Звонил в поселковом магазине.

— Кто убил? — спросила трубка.

— Я, я убил. Меня? Давид Исакович! Моя? Коглис.

…До электрички сидели у пруда. Крыло ржаных волос Алиса откидывает кивком, или неспешно отводит тонким пальцем.

Молодые листья берез по берегу еще не «народ» — каждый личность, самостоятельный светло-зеленый мазок на темно-зеленой еловой палитре. Будто тяжелые капли дождя птицы срываются с верхних веток на нижние и листья вздрагивают, их легкое шевеление видится Коглису слабым зеленым дымом.

Может и случайно коснулся ее колена, но обожгло — так отдергивают, невольно, руку от огня…

Алису проводил, от станции, возвращался лесом к одинокому дому на поляне. У тропы мужик палкой дубасил лошадь, та пятилась, вырывалась — тянул повод, наматывал на кулак.

Давид Коглис наивно удивился:

— Чего крушишь скотину безгласую?

— Шундарну и тебя, очкарик хренов. Беги, пока живой.

Человек в синей майке отвлекся. Лошадь вздыбилась — едва успел выпустить повод, схватился за плечо, рыча и матерясь.

Коглис повернул к дому, не ускорил шаг. У крыльца обернулся.
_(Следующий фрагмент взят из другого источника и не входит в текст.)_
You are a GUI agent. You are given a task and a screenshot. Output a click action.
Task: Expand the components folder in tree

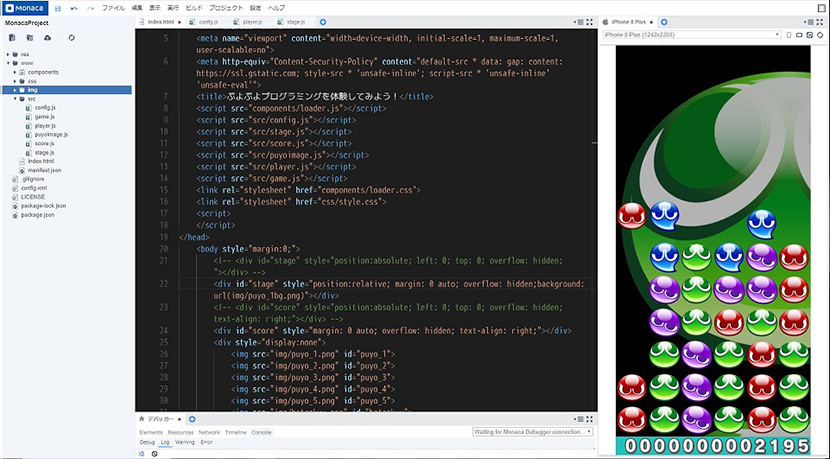[x=15, y=72]
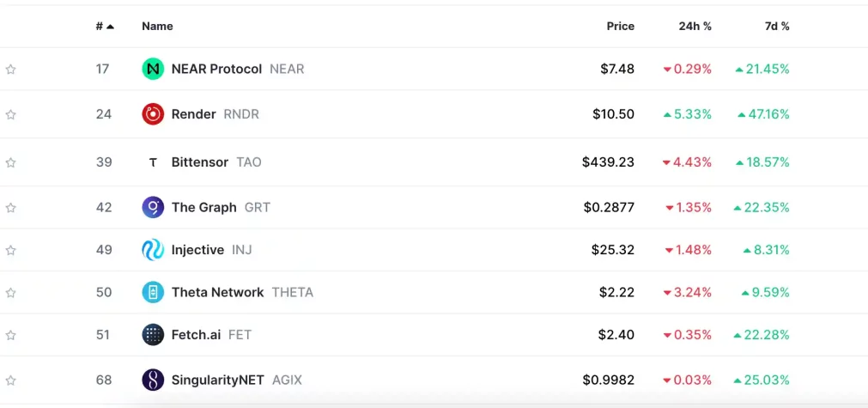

Синяя майка лечила плечо ладонью.

И почти сразу топот сапог, грохот в дверь — долго не продержится.

За печкой хозяйский карабин, рядом единственный патрон, если не отсырел.
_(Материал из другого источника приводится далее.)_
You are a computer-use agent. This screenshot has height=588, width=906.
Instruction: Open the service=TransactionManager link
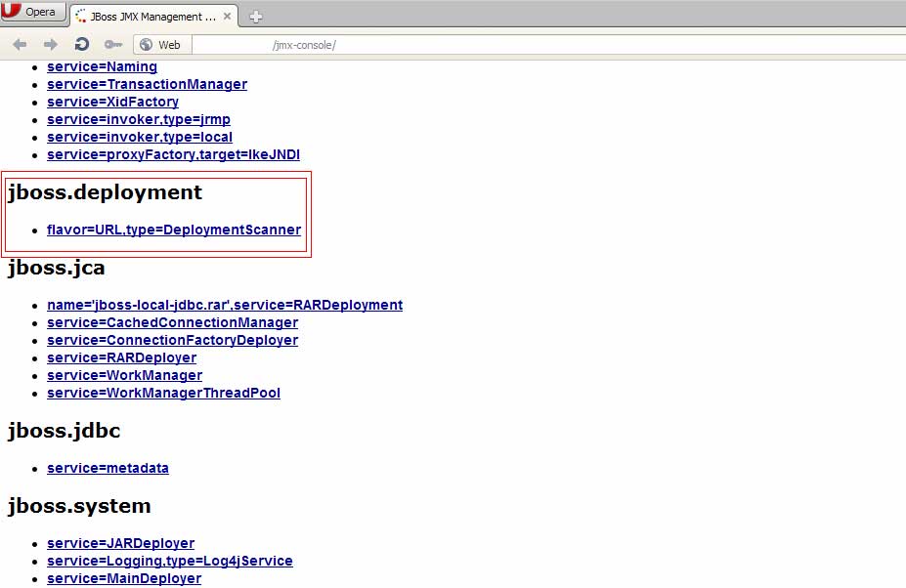[x=147, y=84]
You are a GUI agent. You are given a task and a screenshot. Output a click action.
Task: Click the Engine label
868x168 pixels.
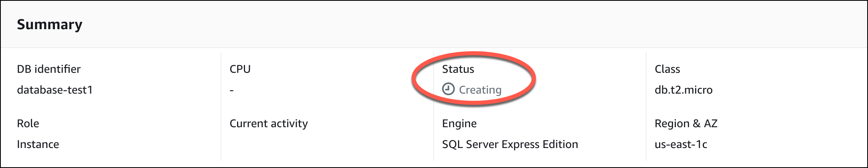pyautogui.click(x=459, y=124)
Треск выбитой филенки — откинута задвижка веранды.

Синяя майка на бретеле, другая болтается, разорвана.

Сумасшедший? Пьян? А шагает твердо, карабина не видит. В руке нож.

Разделяет стол с тарелками — опрокинулся грохот посуды.

Пора жать спуск. Ни страха, волнения… Все-таки — нет, невозможно в человека…

В сторону ствол отвел и перехватил руку с ножом. Откуда сила не поддаваться этой злобной морде!

Опущенный приклад задел пол — оглушил выстрел.

Мужик скорчился, рухнул, локти и ноги к животу.

Теперь страх догнал Коглиса. Колотил, рвал внутренности — до тошноты: кровь под человеком пахнет порохом…

… Приехали раньше, чем он вернулся из поселкового магазина. Носилки с громилой задвигали в «скорую».

— Давид Исакович? Разрешение на оружие имеется?

— Оно не мое, хозяина дома.

— Где хозяин?

— В загранкомандировке.

Там все было железное — ступени, поручни, пороги, полы, двери — под ржаво-болотным окрасом.

Сержант, сутуловат и животаст, толстый зад обтянут сукном галифе — ни морщинки — словно чисто побрит. Цокают подковки железом пола и командует бесстрастно: «За спину руки», «прямо греби», «право прими», а ведомый спутал, было, лево-право — оживился, почти радостно апеллировал к богу, матери, половым органам. Смысл обращения не сразу поймешь, если не догадаешься: «Куда прешь!?». И снова, по-домашнему: «Стой. К стене физию».

Дверь камеры печально скрипнула, будто сочувственно; сейчас задохнется, показалось, в тяжелых запахах заезжей рынка, общего вагона…

Голая лампочка у потолка.

Белые войлочные сапоги, подшиты кожей, опустились на пол. Шарф на шее декоративным узлом, кокетливо неряшливым. Щетина по щекам с кустиками седины — пожухлая трава на пустыре.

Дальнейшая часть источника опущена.